Ein in der Türkei festgenommener Mann muss sich vor dem Landgericht München für eine Prügelattacke von 2015 verantworten. Zwei Komplizen waren bereits verurteilt worden.

Zehn Jahre nach brutaler Attacke: Busfahrer wegen versuchten Mordes vor Gericht

Zehn Jahre nach brutaler Attacke: Busfahrer wegen versuchten Mordes vor Gericht

Am Landgericht München I hat ein Schwurgericht den Prozess gegen einen 34-jährigen Angeklagten eröffnet. Der Mann soll vor über einem Jahrzehnt an einem tödlichen Überfall auf einen Gastwirt beteiligt gewesen sein.

Der heute 34-Jährige wurde im Sommer vergangenen Jahres in der Türkei gefasst. Zuvor verdiente er in Georgien seinen Lebensunterhalt als Busfahrer. Ihm wird zur Last gelegt, in der Nacht vom 4. Februar 2015 gemeinsam mit einer Gruppe von mindestens fünf weiteren Personen den damals 41-jährigen Betreiber einer Schankwirtschaft in der Maxvorstadt vor dessen Haustür in Obergiesing angegriffen und schwer verletzt zu haben.

Den Ermittlungen zufolge hatte sich der Konflikt bereits im Januar 2015 in einem Café zugespitzt.
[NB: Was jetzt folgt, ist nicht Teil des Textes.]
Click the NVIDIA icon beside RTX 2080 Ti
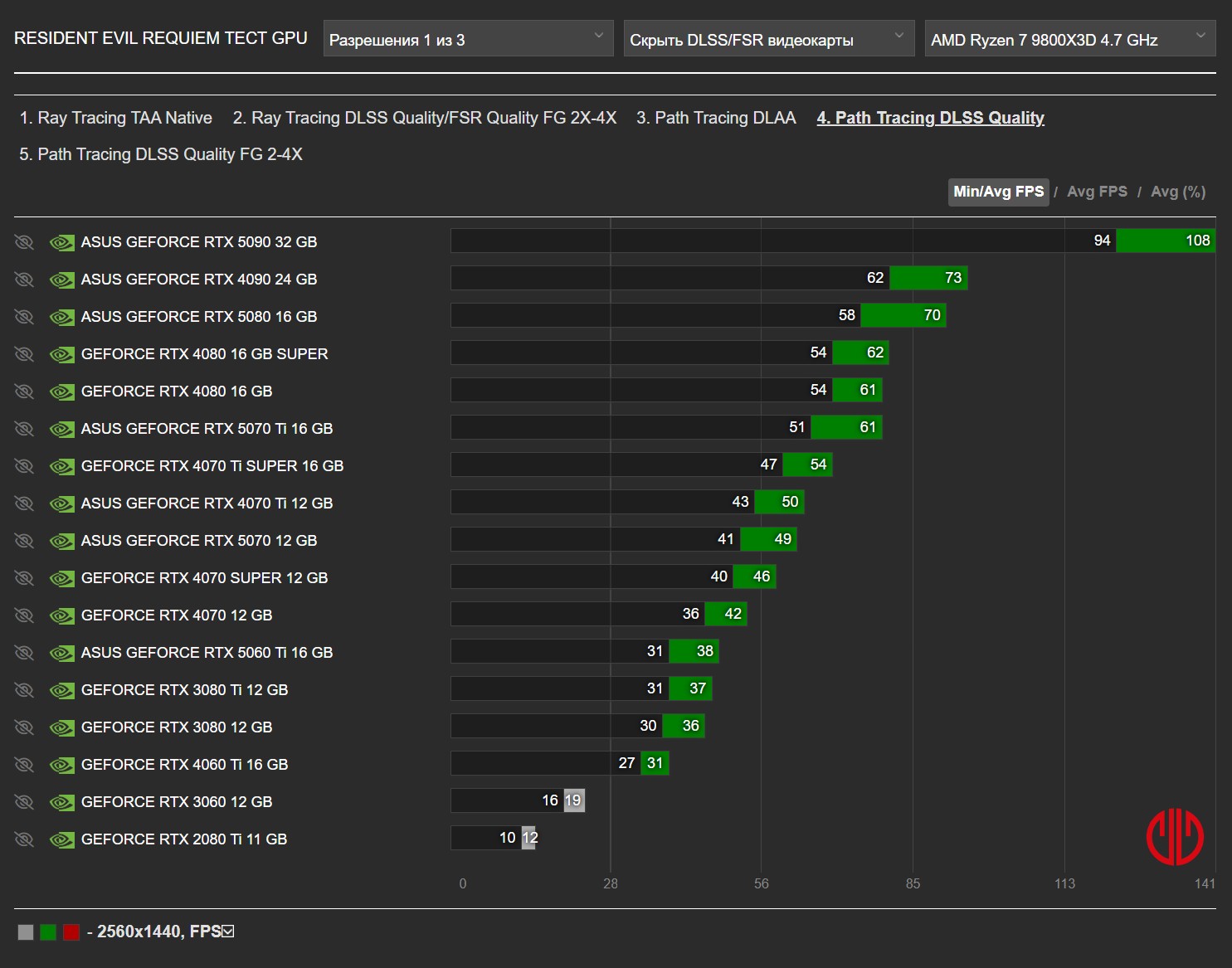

Dort geriet der Onkel des Angeklagten mit dem späteren Opfer in eine körperliche Auseinandersetzung. Beide zogen sich dabei schwere Blessuren zu. Die Familie des Onkels empfand dies als Ehrenkränkung und beschloss nach Ansicht der Staatsanwaltschaft, Rache zu nehmen.

Gegen 23 Uhr am Tat-Abend wartete die Gruppe dem Anklagevorwurf zufolge auf den Wirt. Nachdem sein Taxi die Adresse verlassen hatte, sollen vier der Angreifer das Opfer umzingelt und ohne jede Vorwarnung mit Baseballschlägern und Holzprügeln zu Boden geschlagen haben. Danach traten und schlugen sie den Wehrlosen noch mindestens 17 Mal. Der Mann erlitt ein offenes Schädel-Hirn-Trauma, einen Bruch der Schädeldecke und eine Verletzung des Gehirns. Bis heute leidet er unter den Spätfolgen; sein Grad der Behinderung liegt bei 37 Prozent.

Bereits im März 2016 standen drei mutmaßliche Komplizen vor Gericht. Zwei erhielten wegen versuchten Totschlags Haftstrafen von elf und elfeinhalb Jahren. Der Onkel des jetzigen Angeklagten wurde freigesprochen. Gegen den Neffen erging ein europäischer Haftbefehl, der erst nach zehn Jahren zur Festnahme führte.

Zu Beginn der Verhandlung am Montag äußerte sich der Beschuldigte nicht zu den Anschuldigungen. Die Richter erwarten ein Urteil für Mitte August.